[Saved entries]
%%

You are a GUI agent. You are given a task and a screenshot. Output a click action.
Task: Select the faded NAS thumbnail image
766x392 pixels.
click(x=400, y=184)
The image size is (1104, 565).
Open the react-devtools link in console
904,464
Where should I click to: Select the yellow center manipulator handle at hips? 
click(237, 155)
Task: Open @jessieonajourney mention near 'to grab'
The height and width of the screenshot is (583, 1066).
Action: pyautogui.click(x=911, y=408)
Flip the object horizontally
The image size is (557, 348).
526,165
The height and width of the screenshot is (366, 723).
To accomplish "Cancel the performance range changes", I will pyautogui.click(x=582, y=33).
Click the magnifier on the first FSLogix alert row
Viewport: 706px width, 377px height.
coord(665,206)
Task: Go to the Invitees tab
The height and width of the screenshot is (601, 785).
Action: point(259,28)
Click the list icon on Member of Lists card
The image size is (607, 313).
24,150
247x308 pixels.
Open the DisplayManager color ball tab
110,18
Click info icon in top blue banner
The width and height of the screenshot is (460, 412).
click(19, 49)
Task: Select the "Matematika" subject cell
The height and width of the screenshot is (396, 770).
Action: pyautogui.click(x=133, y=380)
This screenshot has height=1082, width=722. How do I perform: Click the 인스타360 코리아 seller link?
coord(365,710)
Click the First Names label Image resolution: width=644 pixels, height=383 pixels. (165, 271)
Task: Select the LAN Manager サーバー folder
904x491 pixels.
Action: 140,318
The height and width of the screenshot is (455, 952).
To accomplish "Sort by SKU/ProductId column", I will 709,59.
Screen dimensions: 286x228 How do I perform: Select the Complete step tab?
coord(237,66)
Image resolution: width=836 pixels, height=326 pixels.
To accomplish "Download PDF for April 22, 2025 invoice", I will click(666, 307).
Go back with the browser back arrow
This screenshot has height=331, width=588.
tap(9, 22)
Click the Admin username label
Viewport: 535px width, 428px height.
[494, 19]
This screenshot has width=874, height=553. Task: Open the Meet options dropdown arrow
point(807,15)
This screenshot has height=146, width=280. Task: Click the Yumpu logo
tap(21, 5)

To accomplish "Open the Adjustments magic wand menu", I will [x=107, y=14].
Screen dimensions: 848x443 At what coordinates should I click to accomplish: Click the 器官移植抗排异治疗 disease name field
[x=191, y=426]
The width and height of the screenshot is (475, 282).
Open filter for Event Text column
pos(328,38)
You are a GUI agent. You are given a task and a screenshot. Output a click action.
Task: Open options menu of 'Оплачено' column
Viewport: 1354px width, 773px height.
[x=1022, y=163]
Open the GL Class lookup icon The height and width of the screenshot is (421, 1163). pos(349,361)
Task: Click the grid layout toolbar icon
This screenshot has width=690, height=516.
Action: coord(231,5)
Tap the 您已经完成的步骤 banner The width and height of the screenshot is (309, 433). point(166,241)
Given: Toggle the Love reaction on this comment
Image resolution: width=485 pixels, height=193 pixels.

%%

=== WHAT THE EXERCISE ASKS ===
Search the records for the word "resolution" and return every line that holds it.

=== RESULT OF THE EXERCISE ===
Click the First Names label Image resolution: width=644 pixels, height=383 pixels. (165, 271)
Image resolution: width=836 pixels, height=326 pixels.
Image resolution: width=485 pixels, height=193 pixels.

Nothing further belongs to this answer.